In the C-like type systems functions are not first order citizens. There are certain restrictions on handling them. That was a decision for simplicity and speed of implementation/execution that stuck. To have functions behave like objects, one generally requires support for closures. Those however are not naturally supported by mosts processors' instruction sets. As C was designed to be close to the metal, there was no support for them.
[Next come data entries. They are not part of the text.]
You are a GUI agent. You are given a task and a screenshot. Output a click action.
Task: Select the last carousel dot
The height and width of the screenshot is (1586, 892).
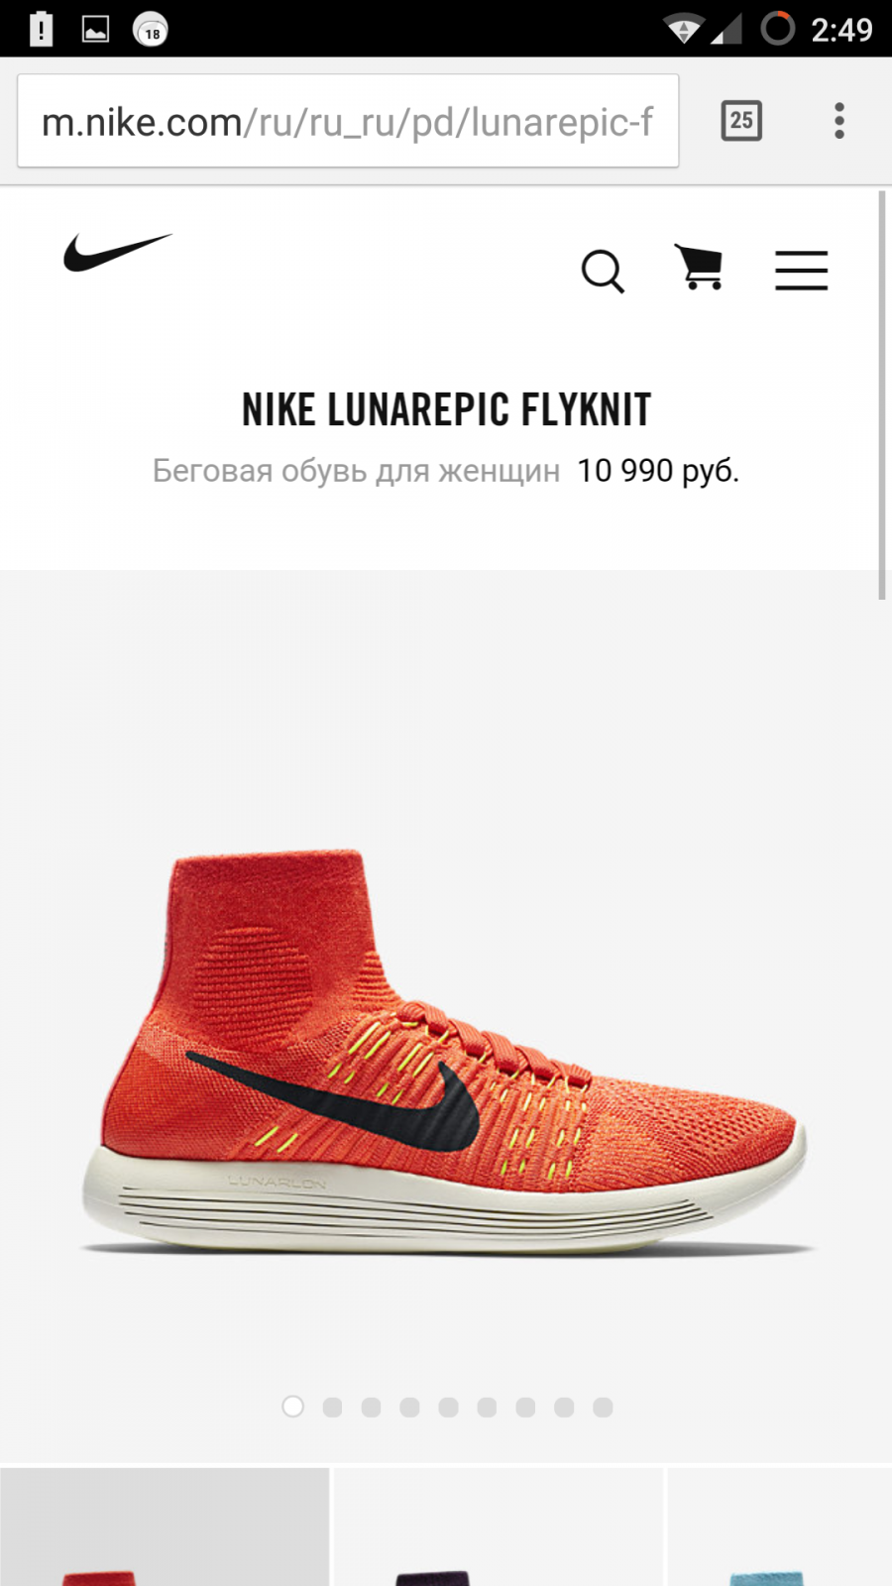point(603,1407)
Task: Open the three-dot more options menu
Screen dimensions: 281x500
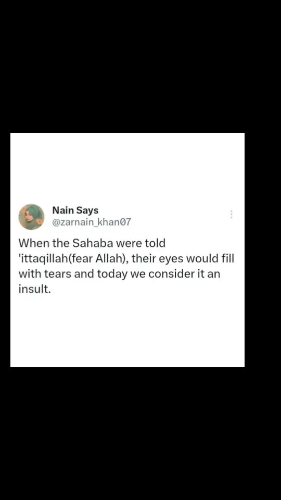Action: (x=231, y=214)
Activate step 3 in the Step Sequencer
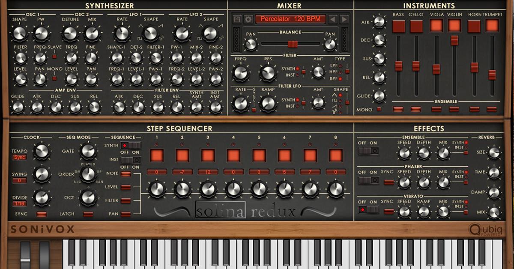 (x=207, y=155)
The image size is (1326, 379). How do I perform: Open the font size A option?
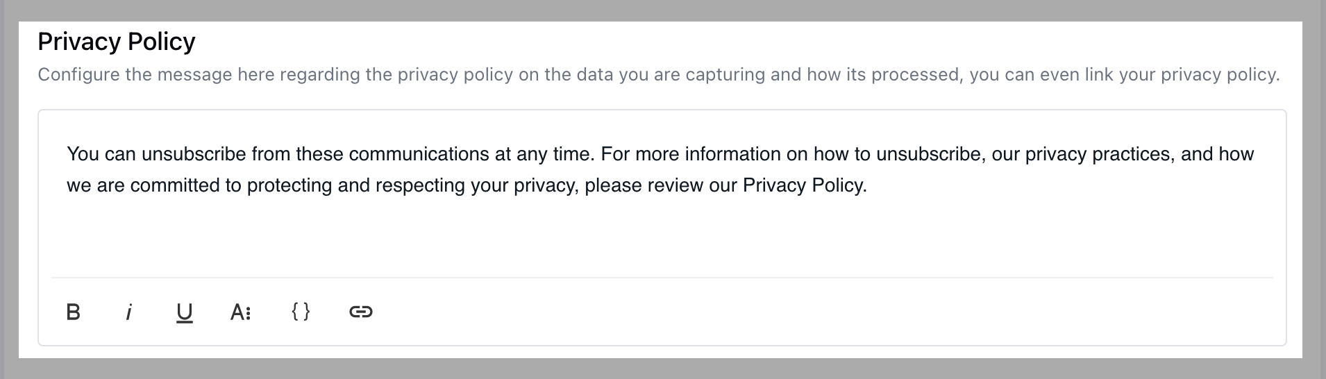240,312
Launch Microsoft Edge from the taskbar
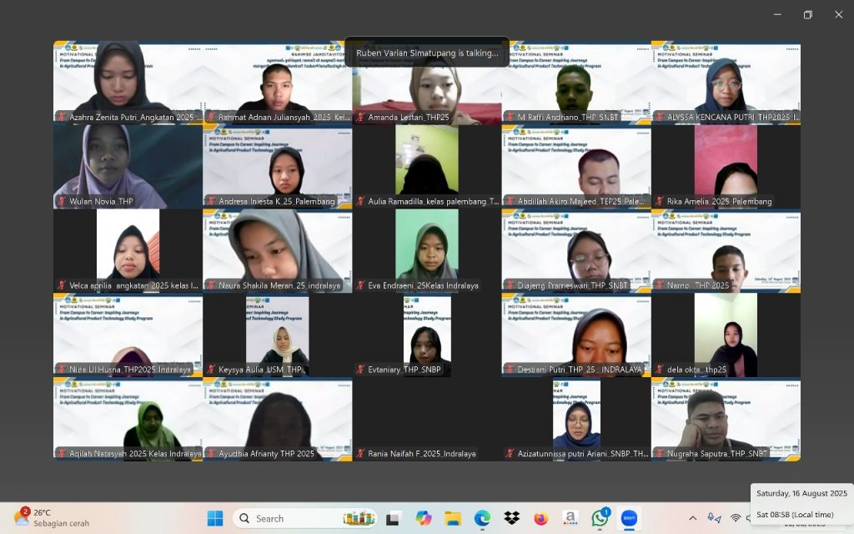This screenshot has height=534, width=854. (482, 518)
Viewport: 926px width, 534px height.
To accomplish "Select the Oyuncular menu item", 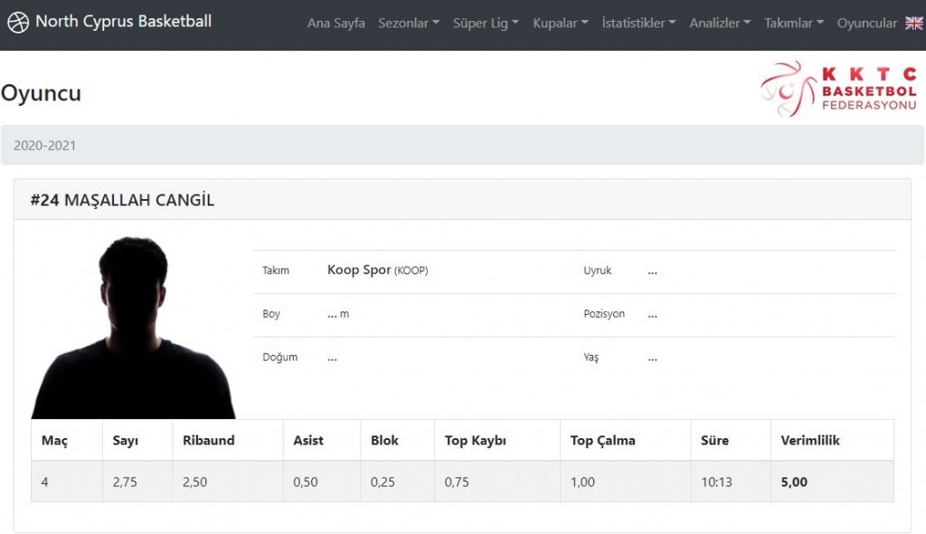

在类c类型系统中，函数不是一级公民。处理它们有一定的限制。这是为了实现和执行的简单性和速度而做出的决定。要使函数像对象一样运行，通常需要对闭包的支持。然而，mosts处理器的指令集并不能自然地支持这些特性。因为C被设计成靠近金属，所以没有支撑。

When declaring recursive structures in C, the type must be fully expandable. A consequence of this is, that you can only have pointers as self-references in struct declarations:

在C中声明递归结构时，类型必须是完全可扩展的。这样做的结果是，您只能在struct声明中使用指针作为自引用:

struct rec;
struct rec {
    struct rec *next;
};

Also every identifier we use has to be declared. One of the restrictions of function-types is, that one can not forward declare them.

我们使用的每个标识符都必须声明。函数类型的一个限制是，不能向前声明它们。

A state machine in C usually works by making a mapping from integers to functions, either in a switch statement or in a jump table:

C语言中的状态机通常是通过将整数映射到函数，或者在switch语句中或在跳转表中进行映射:

typedef int (*func_t)();

void run() {
    func_t table[] = {a, b, c};

    int state = 0;

    while(True) {
        state = table[state]();
    }
}

Alternatively you could profile your Python code and try to find out why your code is slow. You can port the critical parts to C/C++ and keep using Python for the state machine.

或者，您可以分析您的Python代码，并尝试找出为什么您的代码比较慢。您可以将关键部件移植到C/ c++，并在状态机中继续使用Python。

#5

As usual, despite the great answers already present, I couldn't resist trying it out for myself. One thing that bothered me about what is presented is that it ignores input. State machines--the ones that I am familiar with--choose between various possible transitions based on input.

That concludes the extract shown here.